Non è chiaro quale sia il senso dell’operazione: se la promozione delle aziende vinicole sarde, o del turismo isolano, o dei tre comici protagonisti, usciti dalle file di Colorado Cafè (come alcuni dei comprimari del film, da Dario Cassini – nel doppio ruolo di banchiere e usuraio, in una delle poche trovate divertenti della storia – a Valeria Graci). I tre sono conosciuti come Pino e gli anticorpi e noti sono alcuni loro numeri come il teatrino di marionette umane, che fa leva anche sul loro training da clown. Le cronache segnalano inoltre che nel corso della terza serata di Sanremo 2016 la loro apparizione abbia ottenuto un picco di share.

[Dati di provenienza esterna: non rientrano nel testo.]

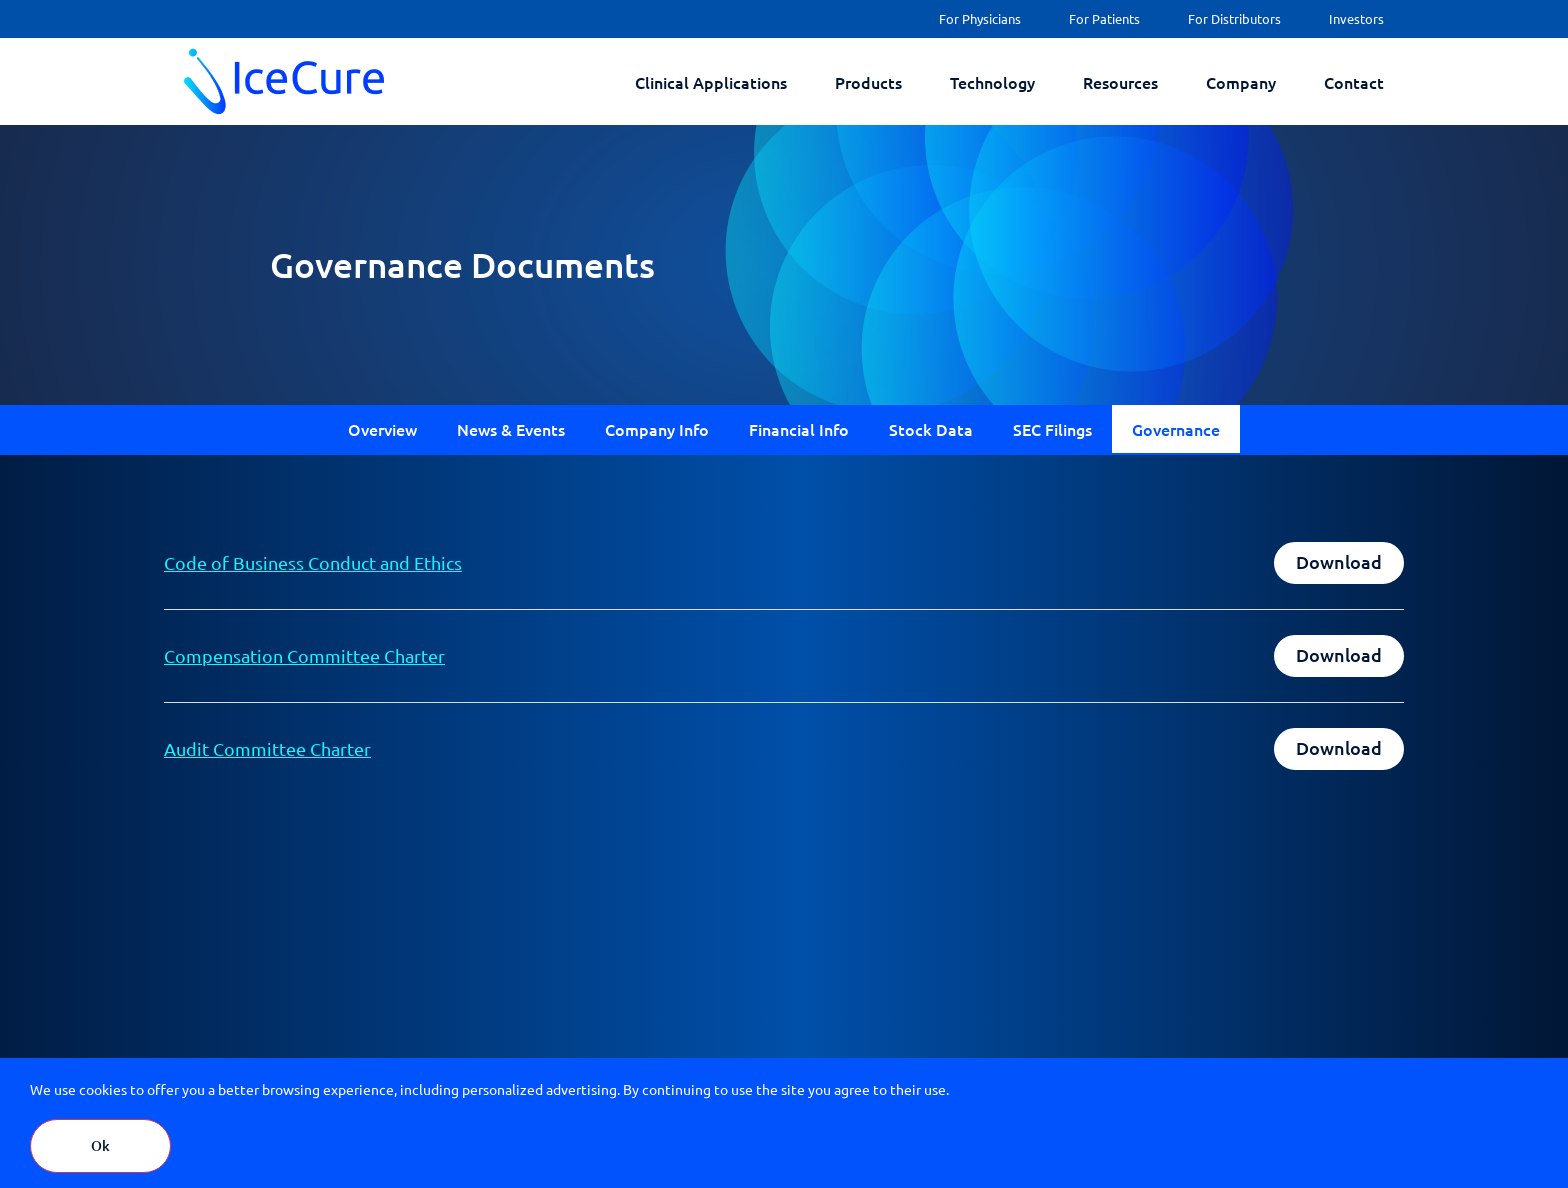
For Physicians (980, 18)
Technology (992, 82)
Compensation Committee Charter (304, 655)
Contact (1354, 82)
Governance (1176, 429)
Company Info (657, 429)
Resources (1120, 82)
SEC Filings (1052, 429)
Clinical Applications (711, 82)
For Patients (1104, 18)
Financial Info (799, 429)
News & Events (511, 429)
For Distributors (1234, 18)
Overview (382, 429)
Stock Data (931, 429)
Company (1241, 82)
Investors (1356, 18)
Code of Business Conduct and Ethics (313, 562)
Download (1339, 561)
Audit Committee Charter (267, 748)
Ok (100, 1145)
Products (868, 82)
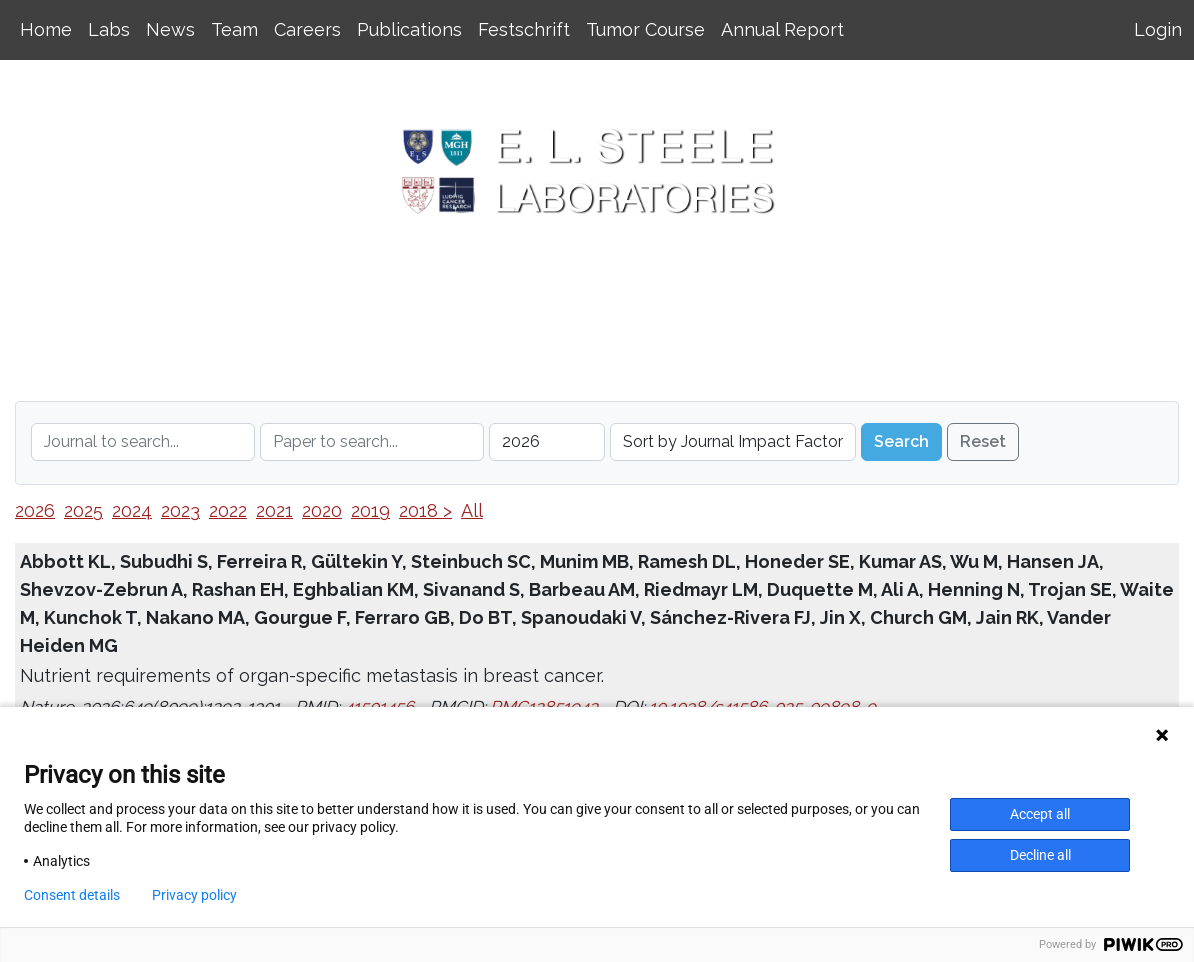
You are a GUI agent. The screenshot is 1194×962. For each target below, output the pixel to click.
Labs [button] (109, 29)
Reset (983, 441)
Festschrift (524, 29)
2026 (35, 510)
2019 (370, 510)
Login (1158, 29)
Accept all (1040, 814)
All (472, 510)
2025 (83, 510)
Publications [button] (409, 29)
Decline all (1040, 855)
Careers (307, 29)
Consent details (72, 895)
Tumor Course (645, 29)
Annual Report (782, 29)
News (170, 29)
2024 (132, 510)
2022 (228, 510)
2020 (322, 510)
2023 (180, 510)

È chiaro però che il risultato della loro partecipazione a Bianco di Babbudoiu sia molto al di sotto delle aspettative, perché il passaggio dal cabaret televisivo al cinema è uno dei più rischiosi: ciò che funziona su un palcoscenico da avanspettacolo può non funzionare affatto sul grande schermo, soprattutto se l’impianto narrativo è affidata agli stessi comici, qui autori della sceneggiatura insieme a Nicola Alvau. All’interno di una commedia dev’esserci una logica, una coerenza narrativa, una credibilità nella psicologia dei personaggi, una riconoscibile verità di fondo.
La regia di Igor Biddau è pulita e rigorosa, anche se spesso incline allo spot pubblicitario per la Sardegna e i suoi prodotti, e c’è un’evidente cura, oltre che un evidente dispendio di risorse economiche, nella messinscena, i costumi e le ricostruzioni di ambiente. Ma non basta a compensare l’assenza di un ritmo di racconto e soprattutto di risate: a ennesima riprova che la commedia cinematografica non è una sequela di sketch di cabaret.